(Document extract)
____________
This is a “new” book fair for Inly. We are working with Book Fairs by Book Ends, a company which offers an “alternative” to the more commercially-driven Scholastic. Our students and parents are happy to try something new. The books are not based on TV programs, and happily, there is not one Twilight novel. In fact, now that I think about it, vampires appear only in the Halloween books.

Okay – this really happened. I was just interrupted from posting this because a student wanted to pay for her books. Here’s what she bought: It’s Raining Cupcakes by Lisa Schroeder and Katie and the Cupcake Cure by Coco Simon. Guess what I’m craving right now…

I’ve started my own pile (supporting the library!) and here’s what’s in it – so far:

Composed by Rosanne Cash (yes, they have books for adults too – and I am a big fan of Roseanne Cash)

Return to Sender by Julia Alvarez (a story about a family in Vermont who hires illegal Mexican farm workers. The reviews made me think this could be a good book for some of my middle school students to read.)
____________
(Record set)
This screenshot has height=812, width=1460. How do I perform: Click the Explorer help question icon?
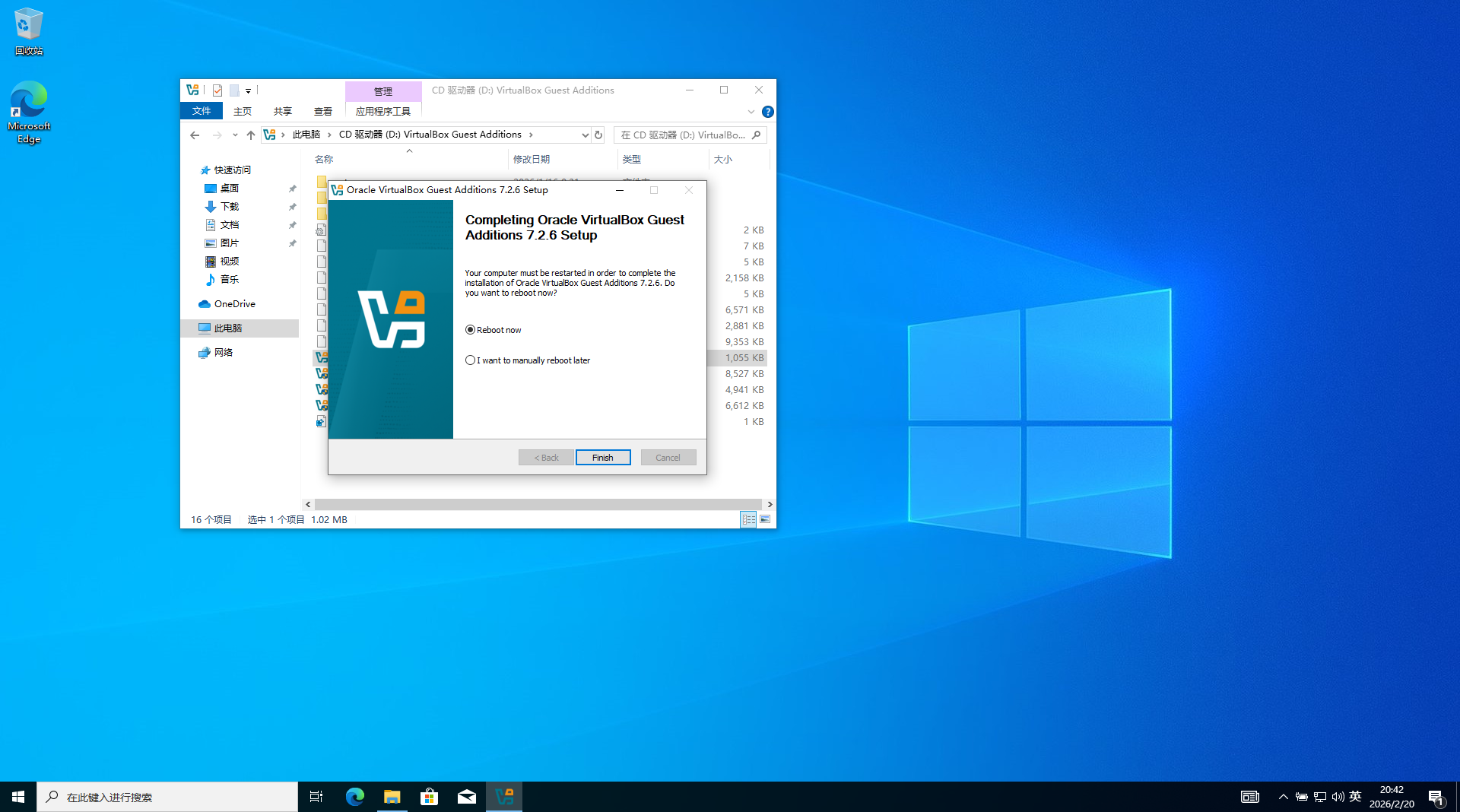(x=768, y=112)
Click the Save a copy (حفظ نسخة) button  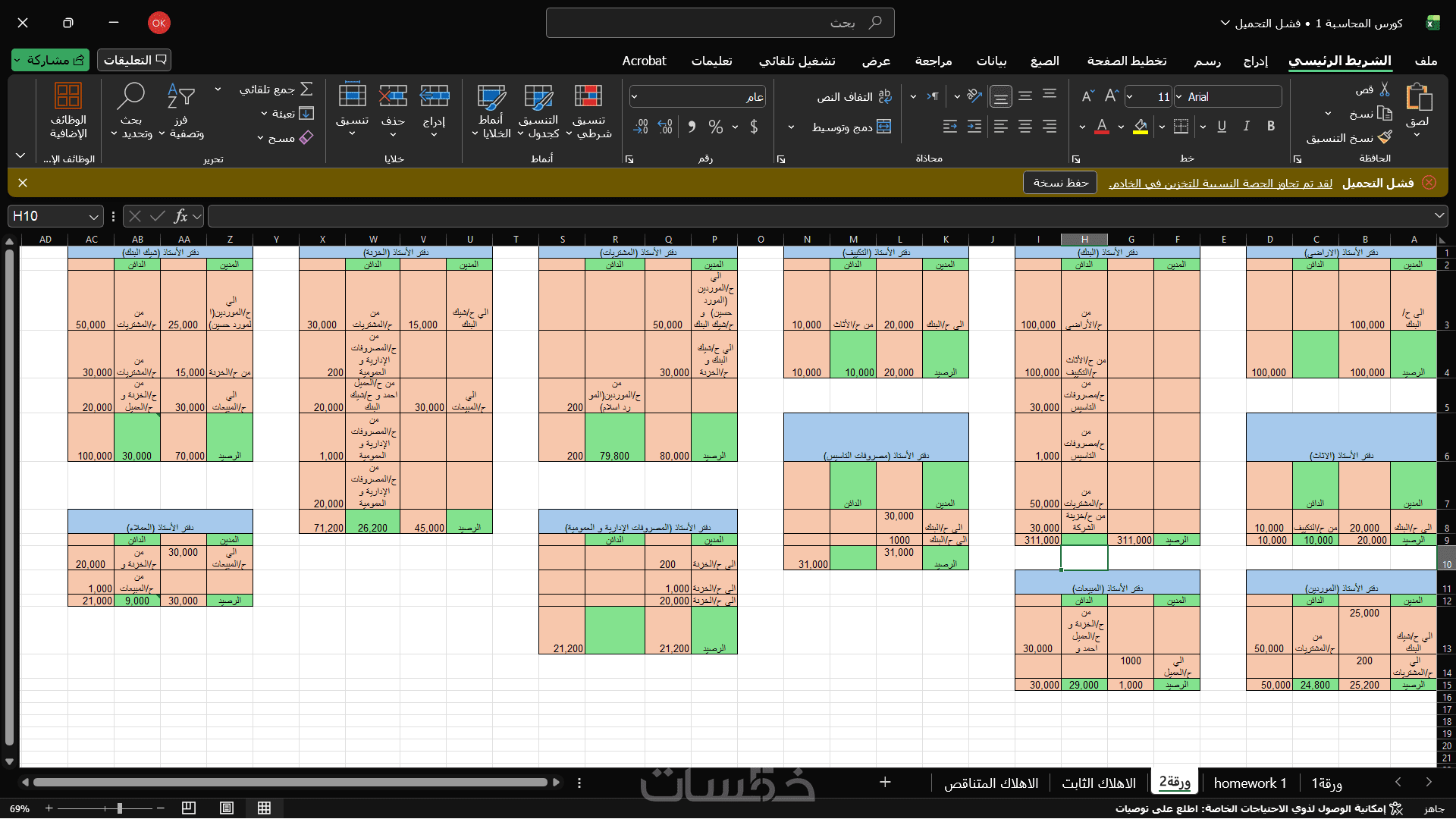tap(1060, 183)
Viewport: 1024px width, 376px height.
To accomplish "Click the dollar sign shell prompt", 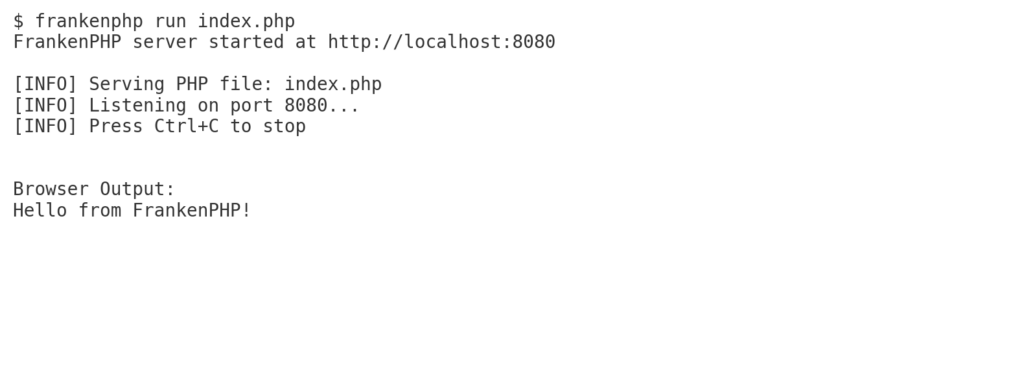I will pos(18,22).
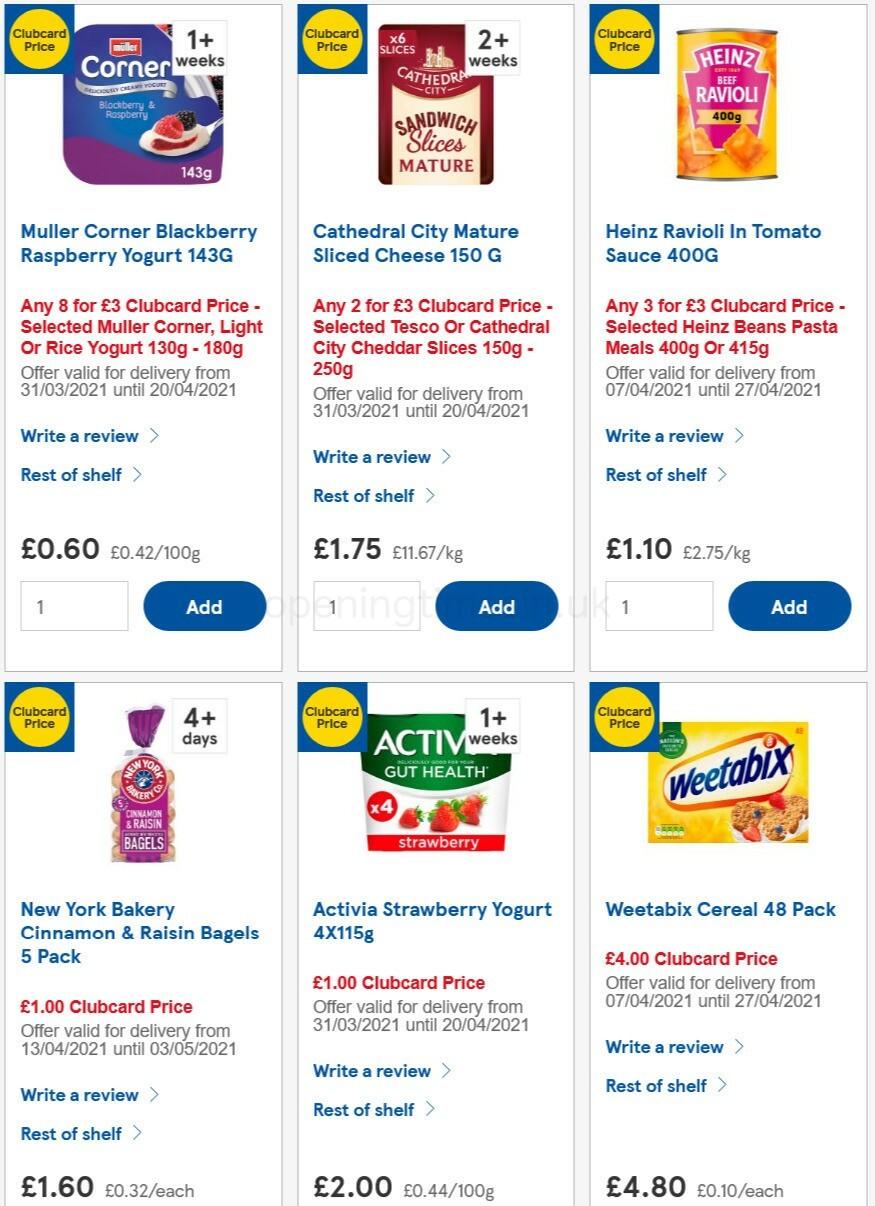Open Write a review for Weetabix
Image resolution: width=875 pixels, height=1206 pixels.
tap(665, 1047)
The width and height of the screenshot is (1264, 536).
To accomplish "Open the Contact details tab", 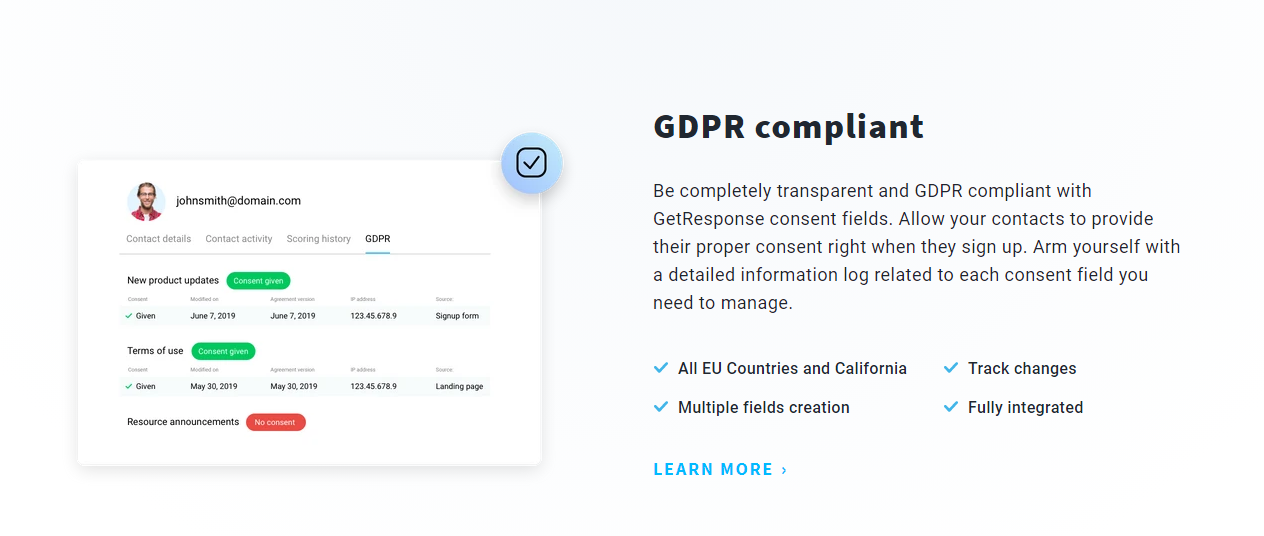I will (158, 239).
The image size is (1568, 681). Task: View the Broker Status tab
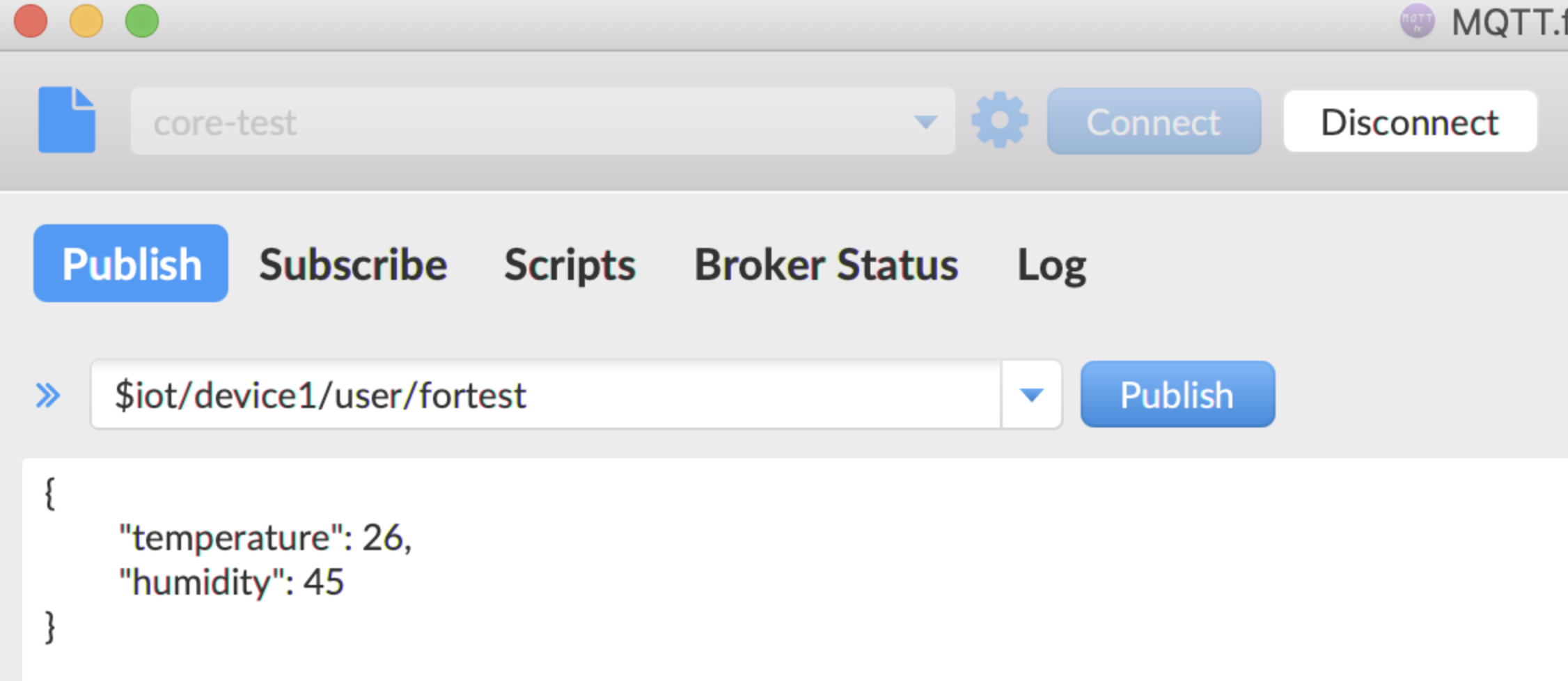826,265
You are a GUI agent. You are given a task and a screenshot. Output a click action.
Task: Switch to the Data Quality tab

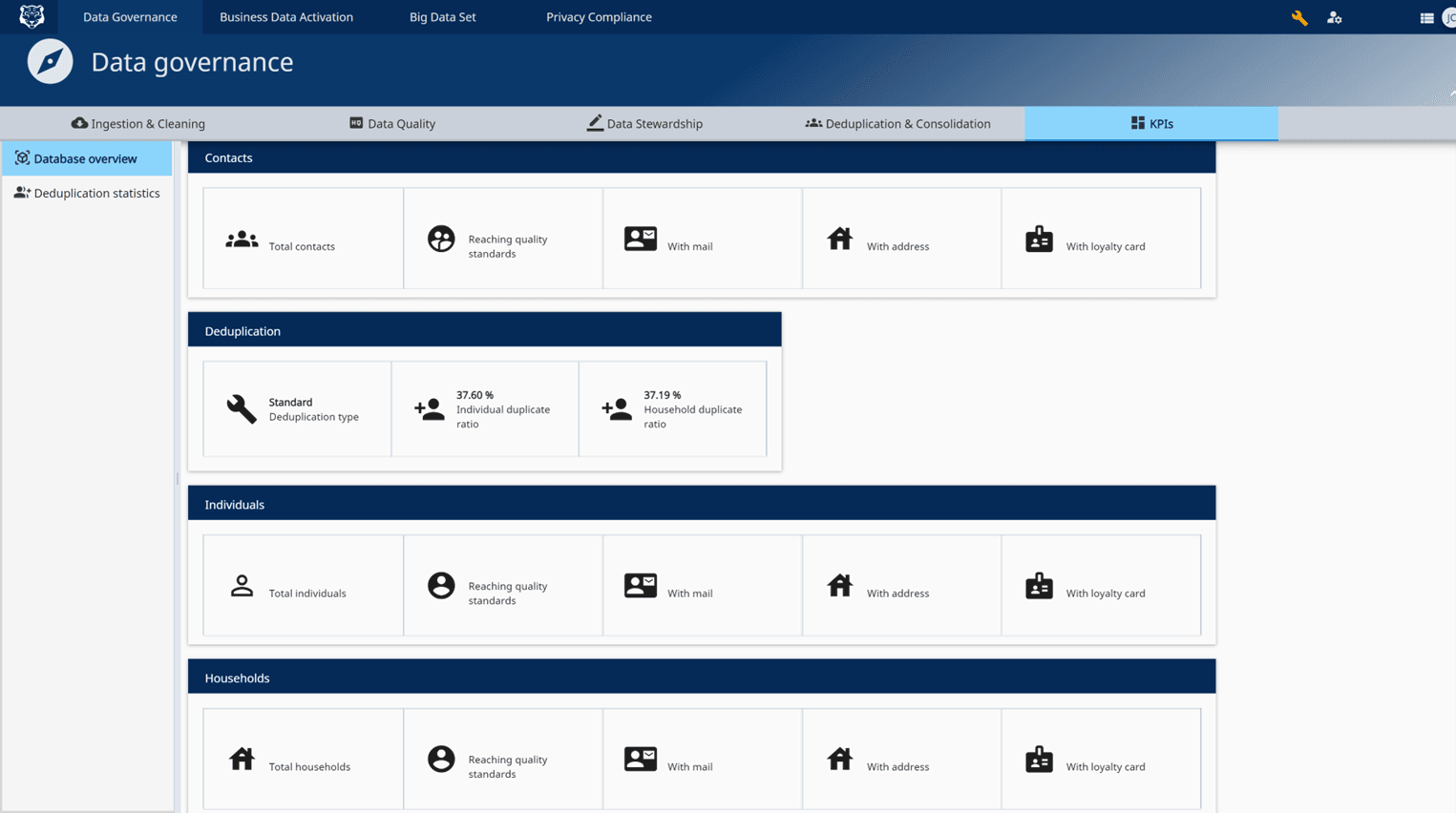point(392,123)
____________
(Short problem 1) Translate this sentence from the book fair post above into Spanish: "Our students and parents are happy to try something new."
(Short problem 2) Continue the book fair post from the point where its last sentence ends.

(Output 1) Nuestros estudiantes y padres están contentos de probar algo nuevo.

(Output 2)
China: Land of Dragons and Emperors by Adeline Yen Mah (so much about China I don’t know – and feel like I should. I loved Mah’s book, Chinese Cinderella and didn’t know about this one until I saw it in the fair)

One Big Rain: Poems for Rainy Days compiled by Rita Gray (very excited about this. I don’t like rain, but love poems about rain)

Here’s a poem about fall – from Gray’s book:

The Mist and All by Dixie Wilson

I like the fall.

The mist and all.

I like the night owl’s

Lonely call.

And wailing sound

Of wind around.

I like the gray.

November day.

And bare, dead boughs

That coldly sway

Against my pane.

I like the rain.

I like to sit

And laugh at it-

And tend

My cozy fire a bit.

I like the fall -

The mist and all.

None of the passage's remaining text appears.